**Extract**
__________________________________________________
Faction represented in the Knesset
- 1965–1969: Mapam
- 1969: Alignment

Personal details
- Born: 3 June 1913 Odessa, Russian Empire
- Died: 8 January 1992 (aged 78)

= Natan Peled =

Israeli politician (1913–1992)

Natan Peled (נתן פלד; 3 June 1913 - 8 January 1992) was an Israeli politician who served as Minister of Immigrant Absorption from 1970 until 1974.

== Biography ==
Born in Odessa in the Russian Empire (today in Ukraine), Peled moved with his family to the Bessarabian region of Romania when he was eight, where he studied at a Hebrew school in Chișinău. He joined the local Hashomer Hatzair movement, and was the secretary to the organisation's leadership in Romania. He was also secretary to the central committee of the HeHalutz movement.

He emigrated to Mandatory Palestine in 1933, and joined kvutzat Melet in Nes Tziona, where he was also a member of the local Workers' Council. In 1934 he joined kibbutz Sarid, and in 1936 became a member of the executive committee of Kibbutz Artzi, which was affiliated with Hashomer Hatzair, serving on its secretariat until 1939.
__________________________________________________
**Task details**
Extend the Natan Peled biography with a passage that picks up after its final sentence. The items are separate material with no connection to the Natan Peled biography.
__________________________________________________
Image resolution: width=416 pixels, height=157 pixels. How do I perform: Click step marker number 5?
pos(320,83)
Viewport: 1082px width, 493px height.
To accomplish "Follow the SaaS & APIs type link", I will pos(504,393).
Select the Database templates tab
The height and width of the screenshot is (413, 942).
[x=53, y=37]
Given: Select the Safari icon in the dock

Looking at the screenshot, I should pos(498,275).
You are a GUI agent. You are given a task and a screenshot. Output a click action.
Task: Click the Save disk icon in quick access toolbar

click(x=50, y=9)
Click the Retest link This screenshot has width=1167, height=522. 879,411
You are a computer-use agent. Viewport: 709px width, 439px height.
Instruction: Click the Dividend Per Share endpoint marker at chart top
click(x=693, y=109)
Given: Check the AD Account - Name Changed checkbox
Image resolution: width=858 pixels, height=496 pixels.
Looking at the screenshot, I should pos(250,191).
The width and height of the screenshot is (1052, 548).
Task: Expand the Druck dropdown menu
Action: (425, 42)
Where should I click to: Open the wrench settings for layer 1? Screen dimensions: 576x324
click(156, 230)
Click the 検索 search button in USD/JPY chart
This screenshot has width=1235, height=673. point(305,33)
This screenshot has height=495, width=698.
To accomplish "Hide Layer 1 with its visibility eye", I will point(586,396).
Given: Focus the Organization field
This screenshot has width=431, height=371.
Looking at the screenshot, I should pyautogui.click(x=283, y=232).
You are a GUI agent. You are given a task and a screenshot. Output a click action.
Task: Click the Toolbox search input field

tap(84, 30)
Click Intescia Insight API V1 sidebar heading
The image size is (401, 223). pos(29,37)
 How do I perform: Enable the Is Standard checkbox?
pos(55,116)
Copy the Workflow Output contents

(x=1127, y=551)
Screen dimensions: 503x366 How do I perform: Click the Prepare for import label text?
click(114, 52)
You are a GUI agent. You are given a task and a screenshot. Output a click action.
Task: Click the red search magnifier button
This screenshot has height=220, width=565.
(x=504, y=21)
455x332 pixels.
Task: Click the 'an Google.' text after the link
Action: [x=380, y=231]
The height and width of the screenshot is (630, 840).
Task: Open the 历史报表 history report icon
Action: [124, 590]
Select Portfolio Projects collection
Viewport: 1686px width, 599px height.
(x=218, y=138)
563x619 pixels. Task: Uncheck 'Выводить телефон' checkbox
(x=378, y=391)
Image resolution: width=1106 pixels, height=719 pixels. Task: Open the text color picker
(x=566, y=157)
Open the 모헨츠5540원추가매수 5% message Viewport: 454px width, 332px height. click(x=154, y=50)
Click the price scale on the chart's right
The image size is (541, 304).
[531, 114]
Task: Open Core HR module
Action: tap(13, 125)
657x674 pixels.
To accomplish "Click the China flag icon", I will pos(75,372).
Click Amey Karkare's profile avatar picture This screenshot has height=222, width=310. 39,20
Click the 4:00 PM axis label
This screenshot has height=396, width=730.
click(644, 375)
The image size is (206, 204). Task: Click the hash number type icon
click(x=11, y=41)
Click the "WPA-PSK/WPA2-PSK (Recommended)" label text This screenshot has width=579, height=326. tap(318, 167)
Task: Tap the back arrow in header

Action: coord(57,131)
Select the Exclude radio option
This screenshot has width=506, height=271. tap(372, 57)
__________________________________________________
**Output of the exercise**
Between 1939 and 1944 he was secretary of the Histadrut's security committee. From 1946 until 1948 he served as an emissary of Hashomer Hatzair and the Histadrut in the United States. After his return to Israel, he served as secretary of Hashomer Hatzair-Kibbutz Artzi from 1950 until 1955.

In 1956 he became the political secretary of Mapam (the party affiliated with Hashomer Hatzair), a role he held until appointed Israel envoy to Bulgaria in 1958. In 1960 he became Israel's ambassador to Austria, serving until 1963.

In 1965 he was elected to the Knesset on Mapam's list. Although he lost his seat in the 1969 elections, he was appointed Minister of Immigrant Absorption in July 1970, a role he held until after the 1973 elections. Between 1975 and 1980 he returned to his role as secretary of Kibbutz Artzi.